Introduction to GMEM
Introduction
Memory management on the CPU side is separated from that on the heterogeneous accelerator side. Explicit data migration makes it difficult to balance usability and performance. The high bandwidth memory (HBM) of heterogeneous accelerators is generally insufficient for large language models, and manual swap causes a large performance loss and applies only to dedicated scenarios. A large number of invalid data migrations occur in search & recommendation and big data scenarios, and no efficient memory pooling solution is available. The Heterogeneous Memory Management (HMM) feature of Linux is confronted with complicated programming, unsatisfying performance, and poor portability, and depends greatly on manual tuning. As a result, OS communities are not willing to use HMM. An efficient memory management solution is needed to address the preceding issues on heterogeneous accelerators.
Generalized Memory Management (GMEM) provides centralized management for heterogeneous memory interconnection. The GMEM APIs allow devices to connect to a unified address space and obtains programming optimization for heterogeneous memory, separating CPU architecture-related implementations from the memory management system of Linux.
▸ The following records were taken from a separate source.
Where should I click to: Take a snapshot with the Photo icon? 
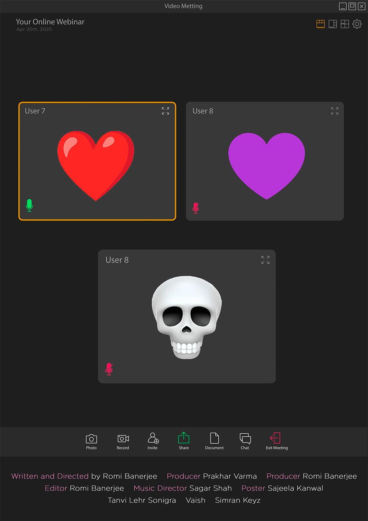[91, 439]
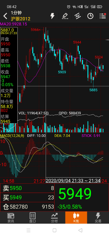Open the indicator lines icon

point(78,16)
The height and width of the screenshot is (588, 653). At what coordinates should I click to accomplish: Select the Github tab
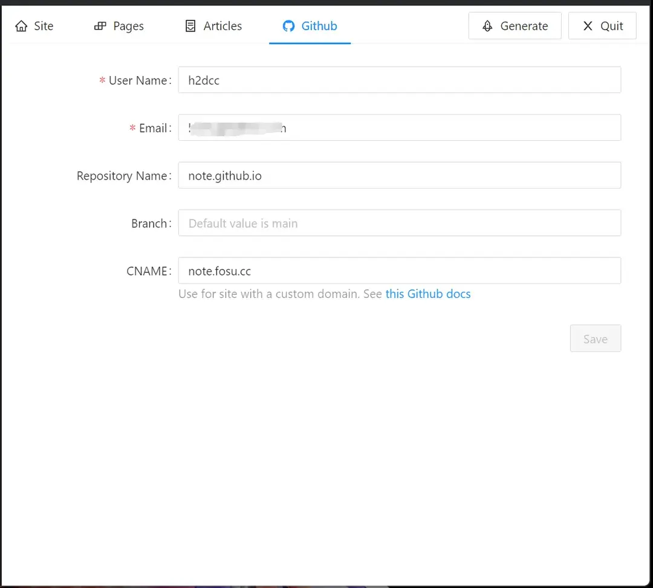point(310,25)
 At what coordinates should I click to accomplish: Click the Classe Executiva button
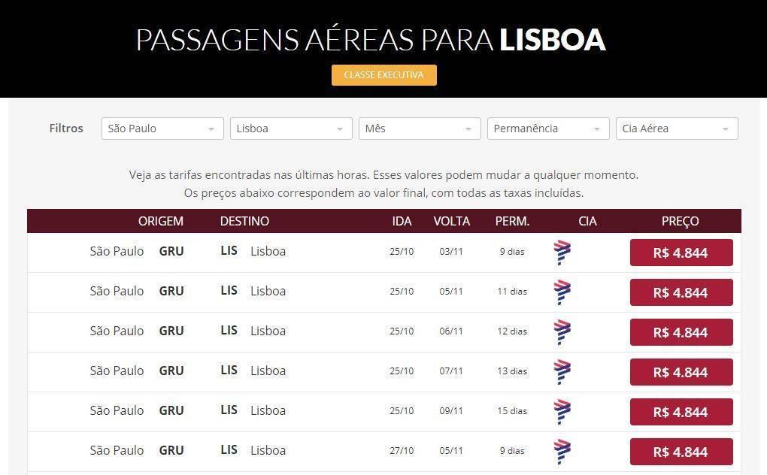[384, 75]
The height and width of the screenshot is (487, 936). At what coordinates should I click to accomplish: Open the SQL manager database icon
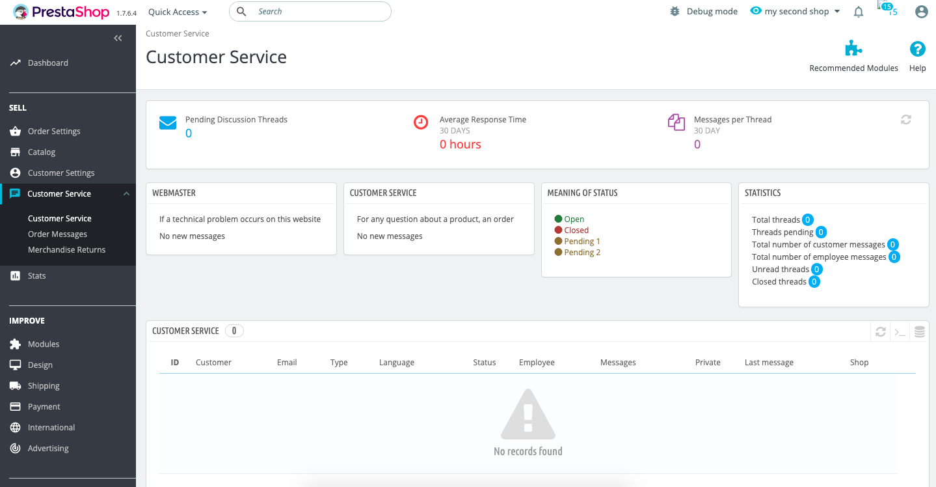click(x=919, y=331)
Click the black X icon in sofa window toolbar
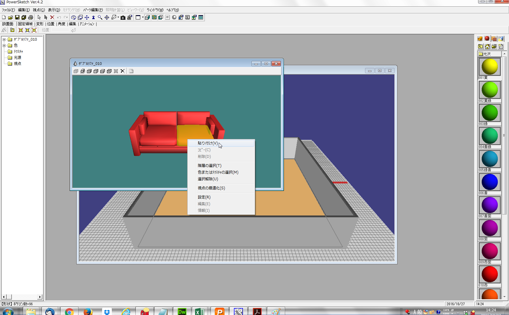This screenshot has width=509, height=315. [x=122, y=71]
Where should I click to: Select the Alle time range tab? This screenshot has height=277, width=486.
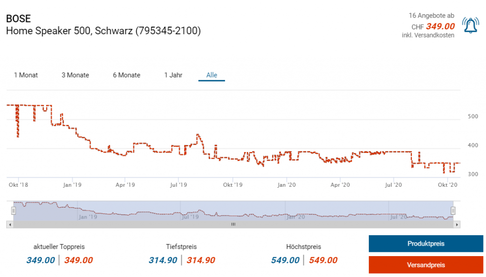point(212,75)
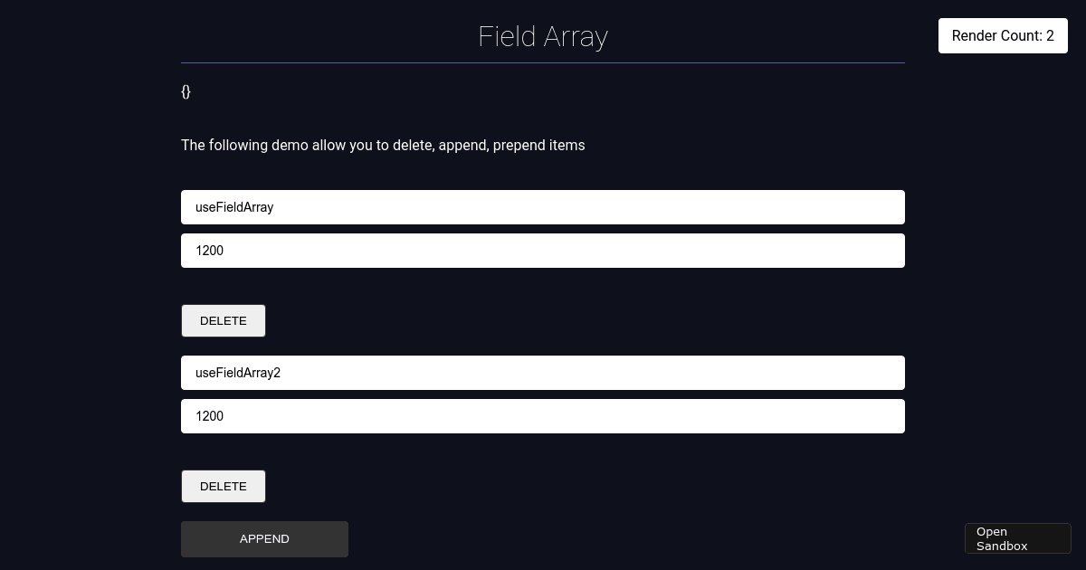Click the 'Field Array' page heading
Image resolution: width=1086 pixels, height=570 pixels.
(543, 36)
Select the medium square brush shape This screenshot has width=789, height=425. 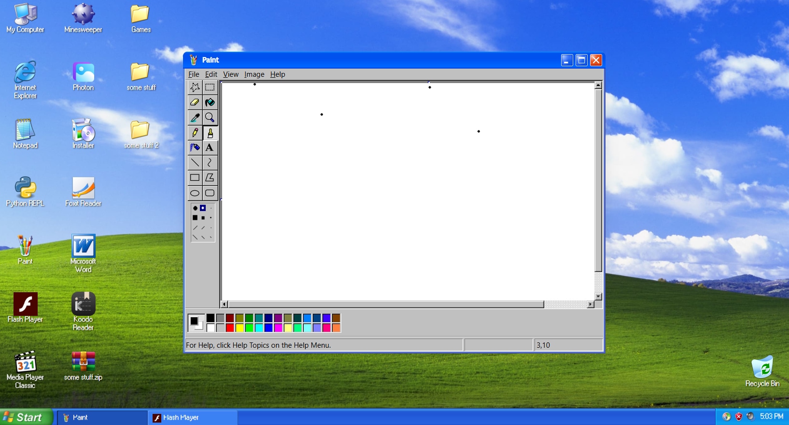(x=203, y=218)
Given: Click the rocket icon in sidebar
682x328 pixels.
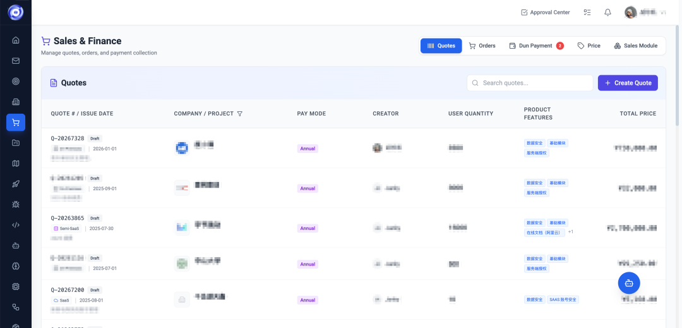Looking at the screenshot, I should pos(16,184).
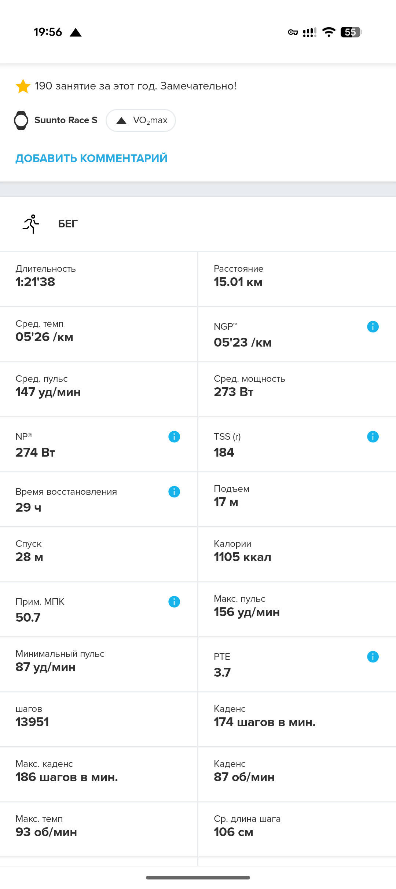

After the memory of the CPU and accelerator is encapsulated into a unified virtual address space, developers do not need to manually migrate the memory between two parallel address spaces. Instead, they only need to use a unified set of application and release functions. The dynamic random access memory (DRAM) of the CPU can even serve as the cache of the accelerator without much overhead.
Architecture
Application Scenarios
Foundation model training and inference
- GMEM implements transparent heterogeneous memory capacity expansion and automatic HBM overcommitment, enabling high-performance and low-threshold training and inference.
- GMEM provides OS-native simplified heterogeneous memory management. With memory overcommitment, the performance of foundation model training is 60% higher than that of NVIDIA.
Large memory sharing
- GMEM provides flexible policies for remote access and on-demand memory migration to eliminate memory migration bottlenecks and improve end-to-end performance of search & recommendation and big data applications.
Functions
For driver developers, GMEM provides unified function registration interfaces to reduce repeated work and the size of memory management code and avoid additional vulnerabilities.
- Interfaces provided by GMEM can simplify the code for the driver to access the physical memory.
- The unified interfaces help avoid vulnerabilities when the driver developer implements the same function repeatedly.
For users, GMEM provides stronger programmability for AI model and machine learning framework development using accelerators. You do not need to manually manage the data storage location.
- Memory of the CPU and the accelerator can be accessed through unified memory application and release functions.
- Addresses of both CPU memory and accelerator memory can be mapped to the same virtual address space.
- GMEM encapsulates memory management code, improving the management performance.